Originally published July 4, 2008 at 12:00 AM | Page modified July 6, 2008 at 8:23 AM
Theater
"Leni": Play holds mirror up to Hitler's favorite filmmaker
Sarah Greenman's 2006 play "Leni," about German film director Leni Riefenstahl (who documented Hitler's rise and reign in "Triumph of the Will"), considers the controversial Riefenstahl as a young woman and an older woman in this Seattle production by Strawberry Theatre Workshop.

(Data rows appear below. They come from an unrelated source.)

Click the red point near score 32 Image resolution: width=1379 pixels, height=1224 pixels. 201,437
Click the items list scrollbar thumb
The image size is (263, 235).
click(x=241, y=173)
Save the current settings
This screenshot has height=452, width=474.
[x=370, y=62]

Seattle Times theater critic
"Leni"
Previews Thursday, opens next Friday, runs through July 26 at Erickson Theatre Off Broadway, 1534 Harvard Ave., Seattle; then it plays July 31-Aug. 9 at Broadway Performance Hall, 1625 Broadway, Seattle; $10-$25 (800-838-3006 or www.strawshop.org).How do you solve a problem like Leni Riefenstahl? Sarah Greenman's tactic: Get Leni's older and younger selves to confront one another, and us, in the play "Leni."
Greenman is among the many biographers and historians who've been intrigued and mystified by the late Riefenstahl, a brilliant German director who vividly documented the rise of Adolf Hitler and his Third Reich in her film "Triumph of the Will."

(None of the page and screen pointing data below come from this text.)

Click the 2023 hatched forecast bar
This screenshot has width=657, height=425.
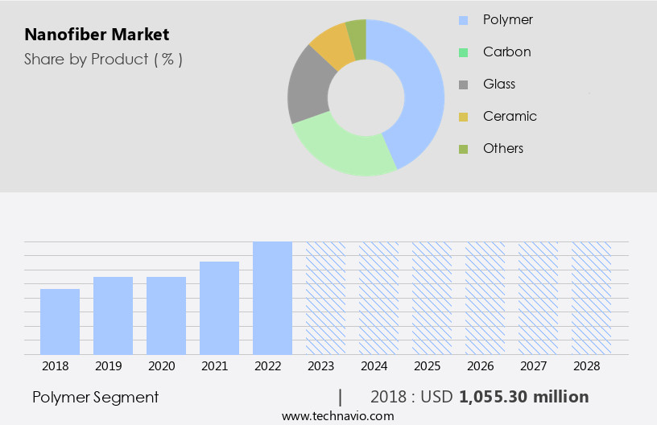(325, 298)
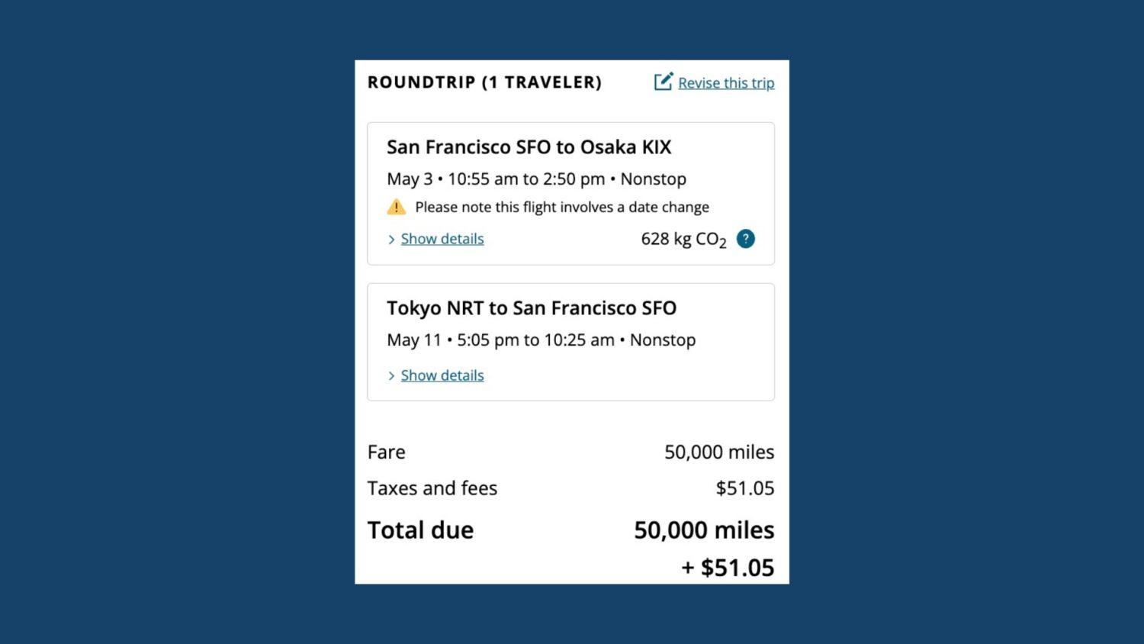1144x644 pixels.
Task: Expand the outbound flight segment information
Action: (442, 239)
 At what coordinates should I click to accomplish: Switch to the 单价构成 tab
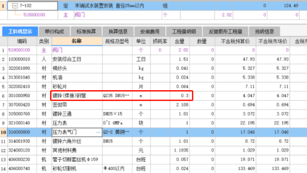pyautogui.click(x=54, y=31)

"I'm fascinated by the dilemma Leni and a lot of other artists faced during times of war," says Greenman, 29, a writer and actor on the Seattle scene before a recent move to Dallas, where she lives with her teacher husband and infant daughter.
In "Leni," produced here by Strawberry Theatre Workshop, Greenman asks whether an artist can ever be truly "apolitical" if their work serves the ends of powerful political forces.
An innovative artist and beauty of Garbo-esque allure, Riefenstahl grew impressed with Hitler while reading his manifesto, "Mein Kampf."
When the Nazi führer asked her to film his epic 1934 public rally in Nuremberg, she agreed. And "Triumph of the Will," her cinematic record of that event, is considered one of the most aesthetic and effective pieces of propaganda ever devised.
After Hitler's defeat, when confronted with her friendship with Hitler and role as disseminator of his message, Riefenstahl insisted "Triumph of the Will" was a "documentary, not propaganda." She also claimed ignorance of the Nazi genocide of millions of Jews and others.
Only after seeing the recent film biography "The Wonderful, Horrible Life of Leni Riefenstahl" did Greenman realize Riefenstahl was a woman.
"Then I got really interested in the question," she says, "of how you separate your work from the time you live in. The play just grew from there. It became about what artistic responsibility means — for me, as well as her, because I wrote about Leni after she died [in 2003, at age 91] and could no longer speak for herself."
Struck by Riefenstahl's conflicting statements about her work and life over the years, Greenman created a dialectic between two Lenis. "I love the idea that as an older woman, you could talk to your younger self. And your younger and older selves can't agree on the facts of your own life."
Completed in 2006, "Leni" attracted interest quickly, and has been seen in the Bay Area, Portland and at the New York International Fringe Festival. Greenman says a backer's audition for an extended New York run will be held soon.
Rhonda J. Soikowski is directing Strawberry Theatre Company's production at Erickson Theatre Off Broadway, with top Seattle thesps as the younger Riefenstahl (Alexandra Tavares) and her older self (Amy Thone).
Don't know Riefenstahl's films? No worries. Excerpts of "Triumph of the Will" and her "Olympiad" (about the 1936 Berlin Olympics) are part of the show.